Should Fish Be a Part of Your Healthy Diet?

In an effort to avoid the artery-clogging hazards of too much meat, many people turn to fish. But with changes to ocean habitats, fish is becoming a less healthy option. In planning your diet, it is important to know all the facts.

Fish has long been advocated over red meat because it contains high amounts of Omega-3 fatty acids. Omega-3 is known to reduce the risk of heart attacks and strokes as well as some cancers. It is even thought to have some mood-elevating properties. For most people, eating fish just twice a week supplies the recommended amount of Omega-3.
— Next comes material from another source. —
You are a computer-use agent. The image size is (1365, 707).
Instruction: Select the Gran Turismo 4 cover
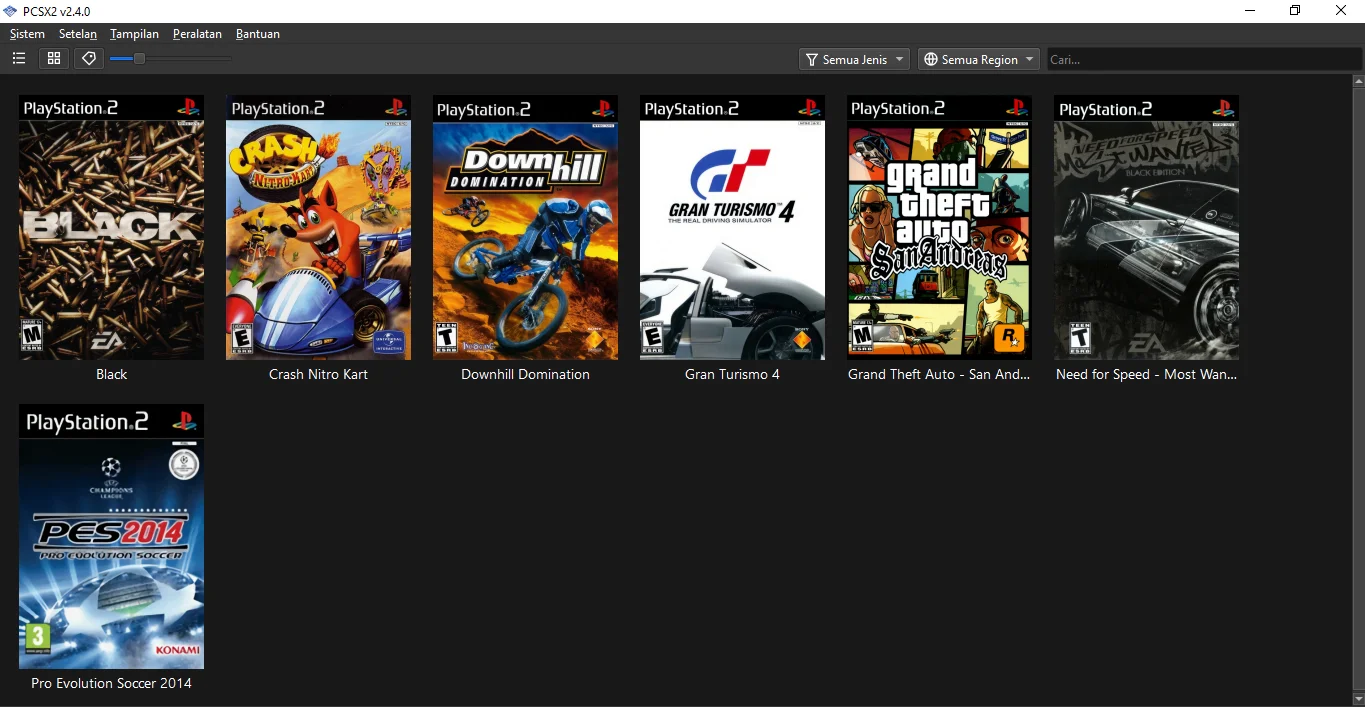tap(732, 228)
Unfortunately, the benefits of eating fish can be offset by the increasing amounts of mercury found in seafood in recent years. The mercury comes from environmental contamination and builds up in the bodies of sea creatures, along with other harmful chemicals like polychlorinated biphenyls (PCBs) that can cause cancer. Eating seafood that has high levels of mercury or PCBs can be dangerous, particularly for young children and women who are pregnant or nursing.

Large predatory fish like swordfish, mackerel, shark, and tuna have the highest levels of mercury and should be eaten sparingly by healthy adults and avoided altogether by pregnant women and children. Salmon, tilapia, shrimp, clams, oysters, and sardines have lower levels and can be safely eaten a couple of times a week without dangerous mercury build-up.

When shopping for seafood, it is usually better to buy wild over farmed fish as it tends to have lower levels of contamination. Ignore labels like “organic” as there are no USDA standards for organic fish.